## Exercise brief:
Any image found in the entries is to be skipped; the rest is returned word for word.

## Record excerpts:

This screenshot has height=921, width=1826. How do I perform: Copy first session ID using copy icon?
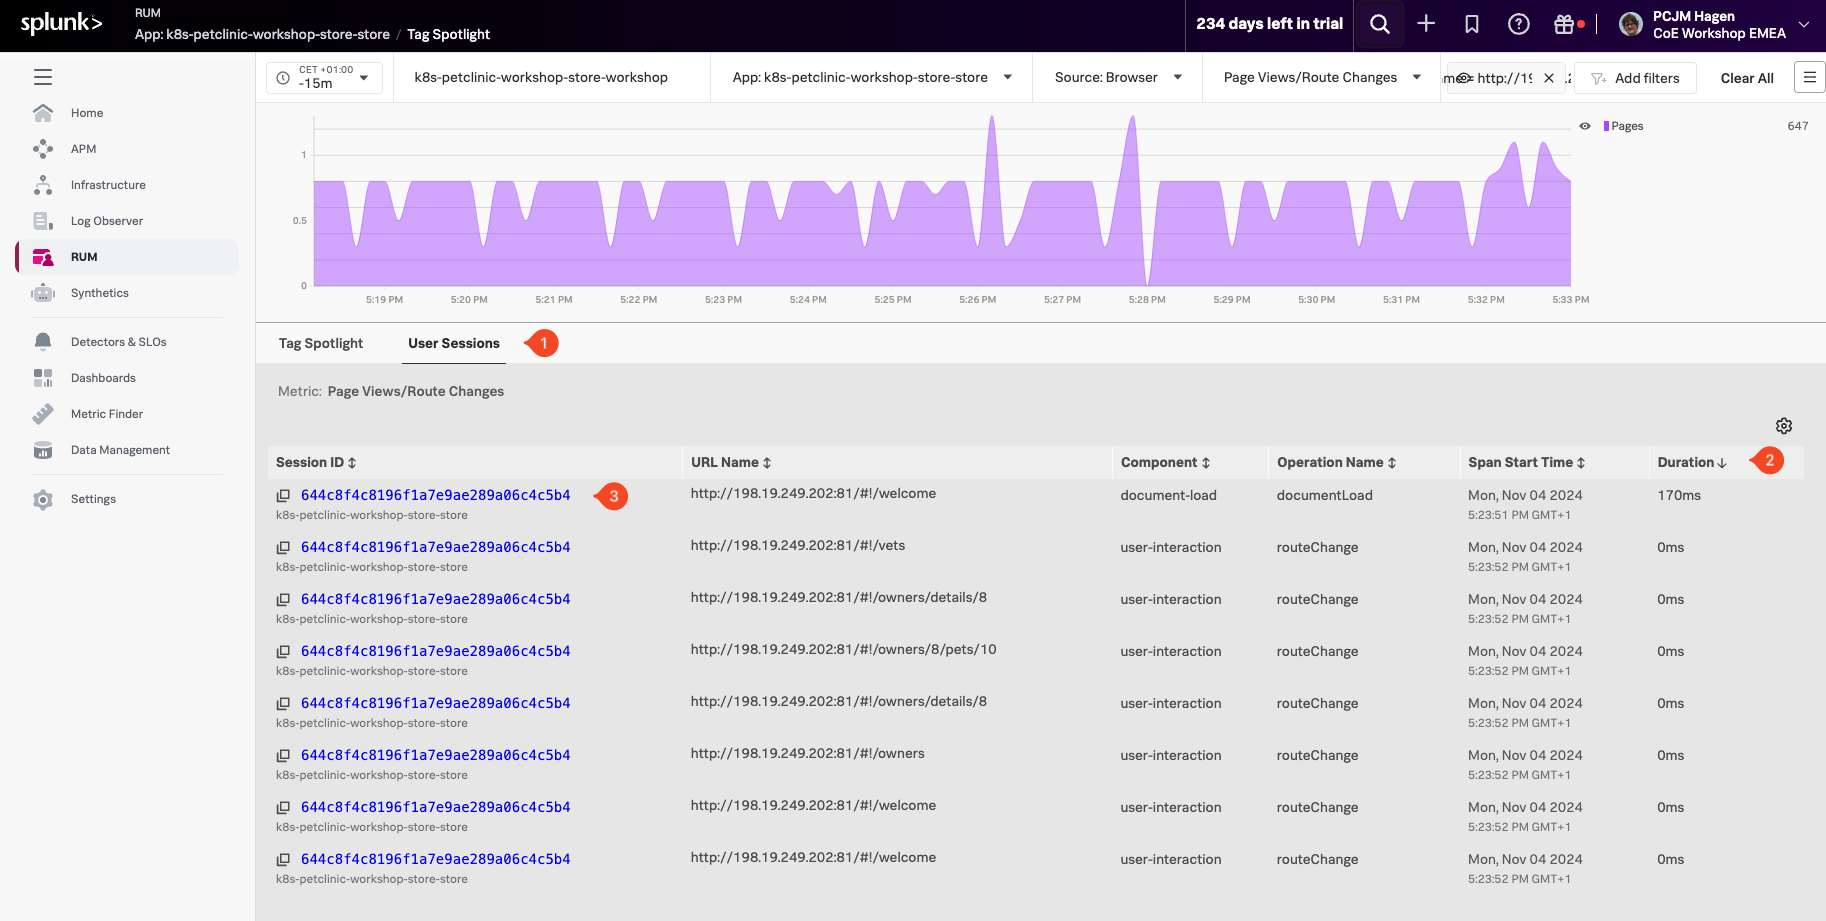pos(283,496)
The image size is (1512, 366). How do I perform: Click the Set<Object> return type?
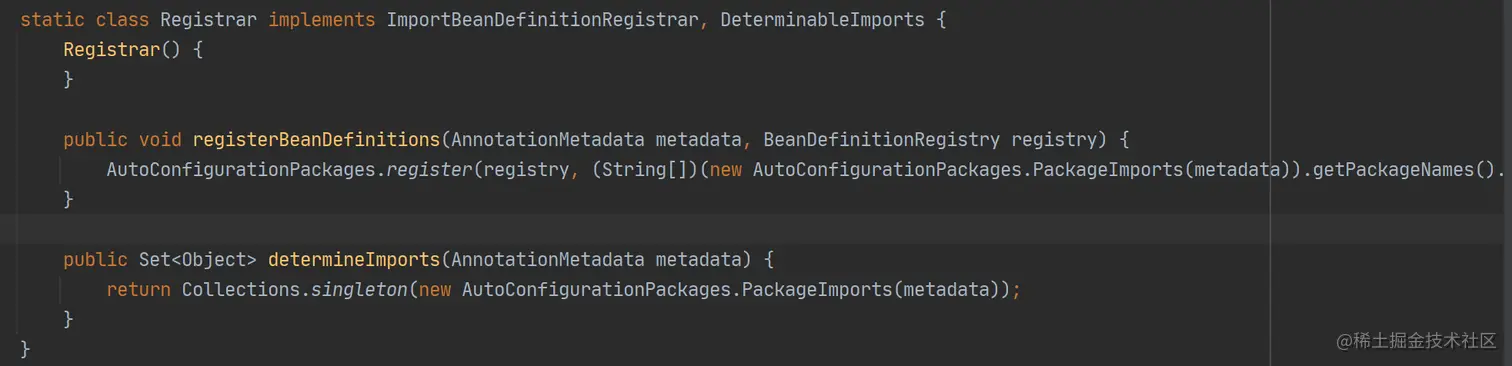(197, 259)
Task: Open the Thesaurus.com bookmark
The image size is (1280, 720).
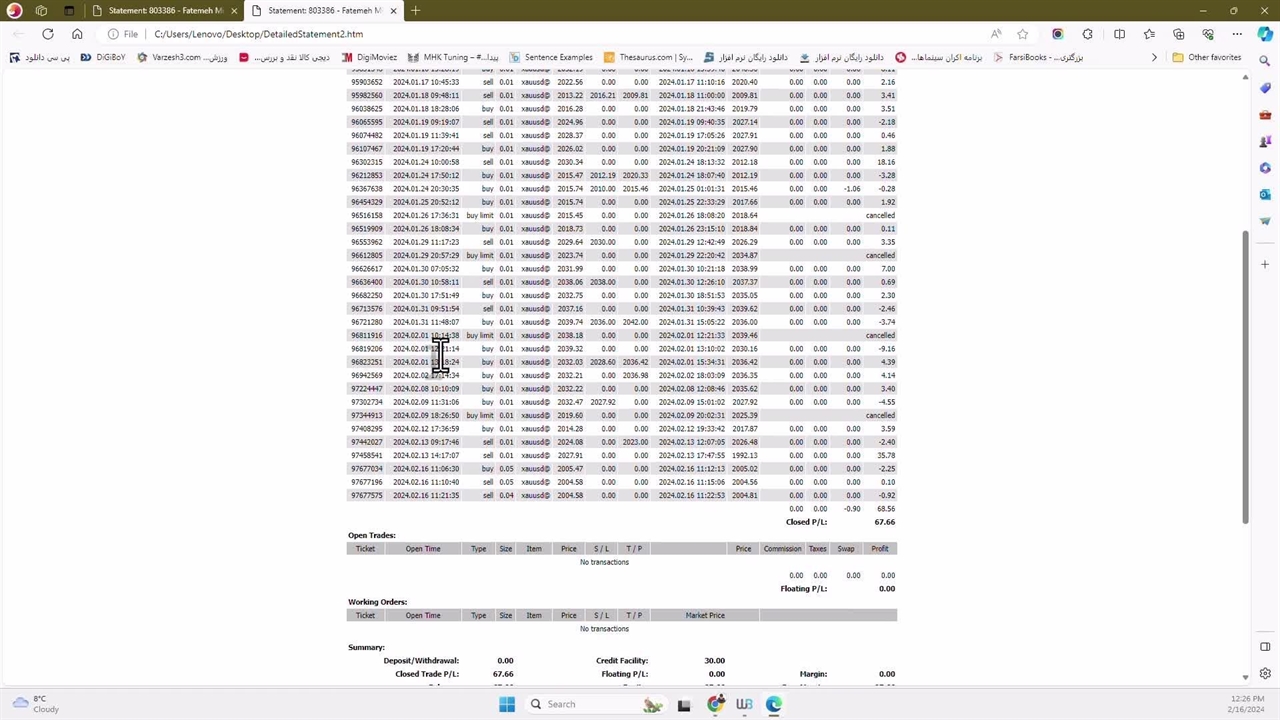Action: (x=648, y=57)
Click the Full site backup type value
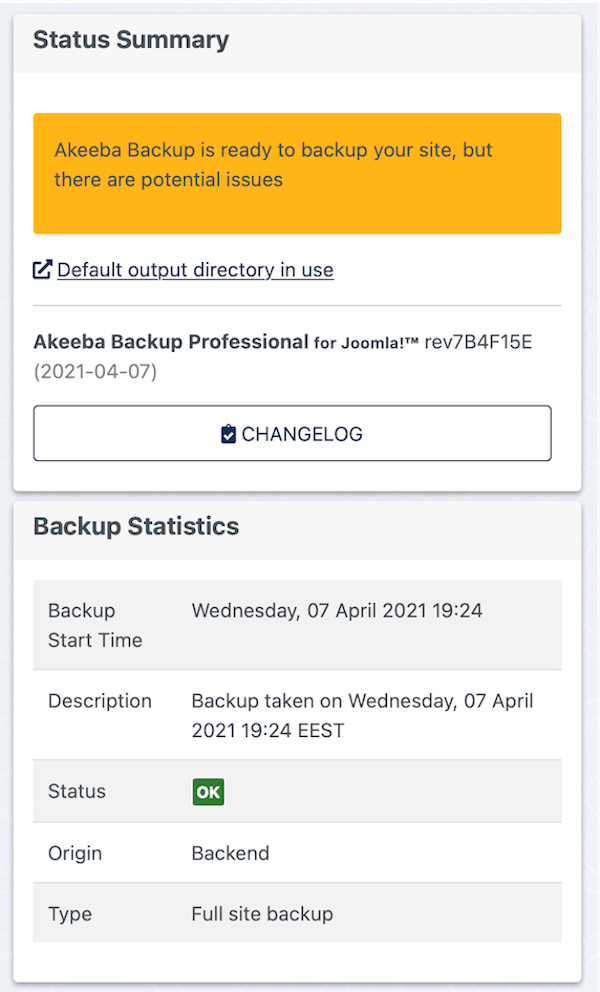The image size is (600, 992). click(263, 914)
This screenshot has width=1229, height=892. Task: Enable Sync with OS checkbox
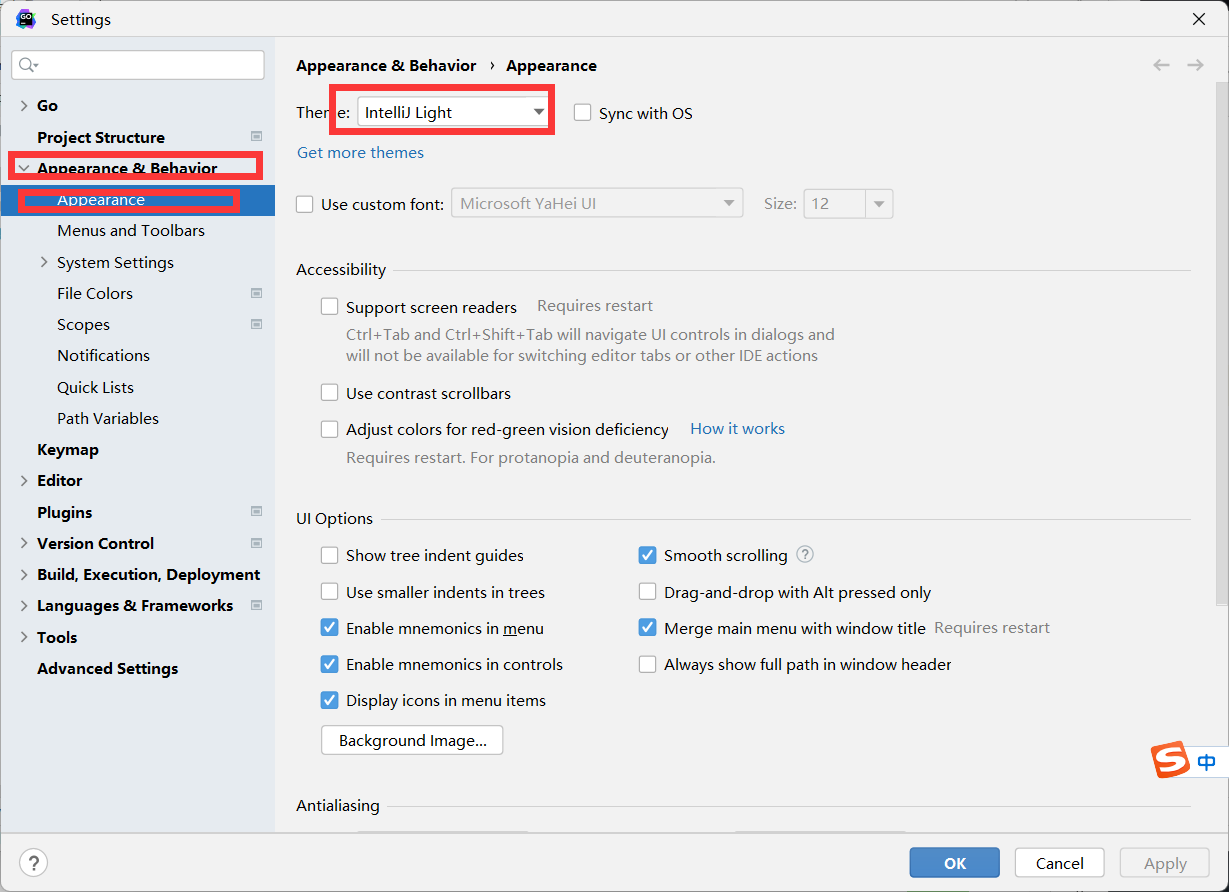(583, 113)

## Result for this exercise:
This screenshot has height=921, width=1826. How do I perform: Copy first session ID using copy icon?
pos(283,496)
The image size is (1512, 366). How do I perform: Click the Set<Object> return type?
(197, 259)
Task: Open the Thesaurus.com bookmark
The image size is (1280, 720).
Action: (x=648, y=57)
Click the Full site backup type value
The image size is (600, 992). click(263, 914)
This screenshot has width=1229, height=892. Task: Enable Sync with OS checkbox
(583, 113)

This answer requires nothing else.